Chef Ramsay Rants Ravingly about Rubbish and Ronald McDonald

Alliteration is a beautiful thing. Actually, this article says the Chef Ramsay rants about burgers, but since the word "burgers" doesn't begin with the letter "R," we took creative license with this blogpost's title. On the other hand, one person's "Rubbish" is another person's "Crap," and Ramsay does use that word in his opinion below:

A rival's praise for the Big Mac raises chef Gordon Ramsay to boiling point.

The brash and confrontational Gordon Ramsay is as well known for his bad temper and four-letter outbursts as for his unquestionable culinary flair.

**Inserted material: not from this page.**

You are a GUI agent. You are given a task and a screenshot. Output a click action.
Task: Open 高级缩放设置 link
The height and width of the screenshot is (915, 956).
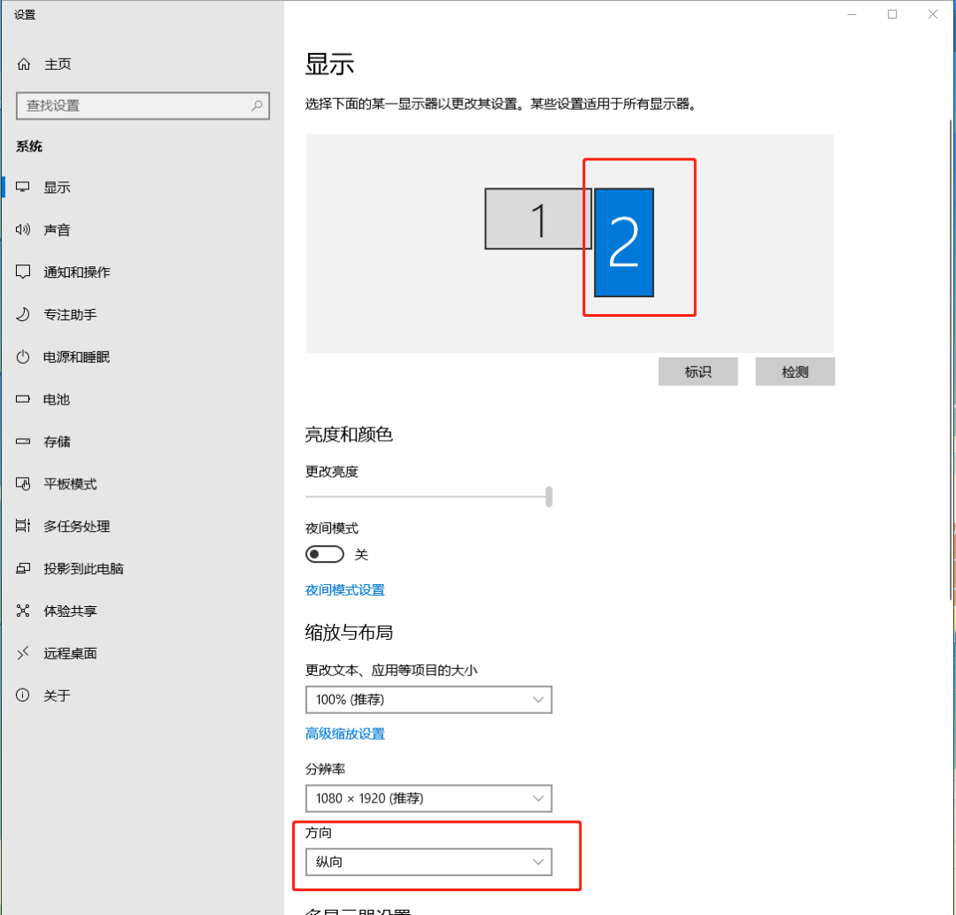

Now the Glasgow-born chef has picked a fresh target for his rage - the Big Mac. In a rare interview, he also offered a tantalising insight into the drive and ferocious temper that have propelled him from chopping vegetables in pub kitchens to a multimillion-dollar international empire.

But a few scores need to be settled.

Ramsay-watchers will not be surprised to learn that there's a history behind his latest outburst. In his attack on junk food, he rekindles his war with mentor-turned-nemesis Marco Pierre White.

White has just horrified the world of haute cuisine by claiming that the secret of his success was the Knorr chicken-stock cube. But it was his comments about the fast-food chain McDonald's that really enraged his fiery former pupil.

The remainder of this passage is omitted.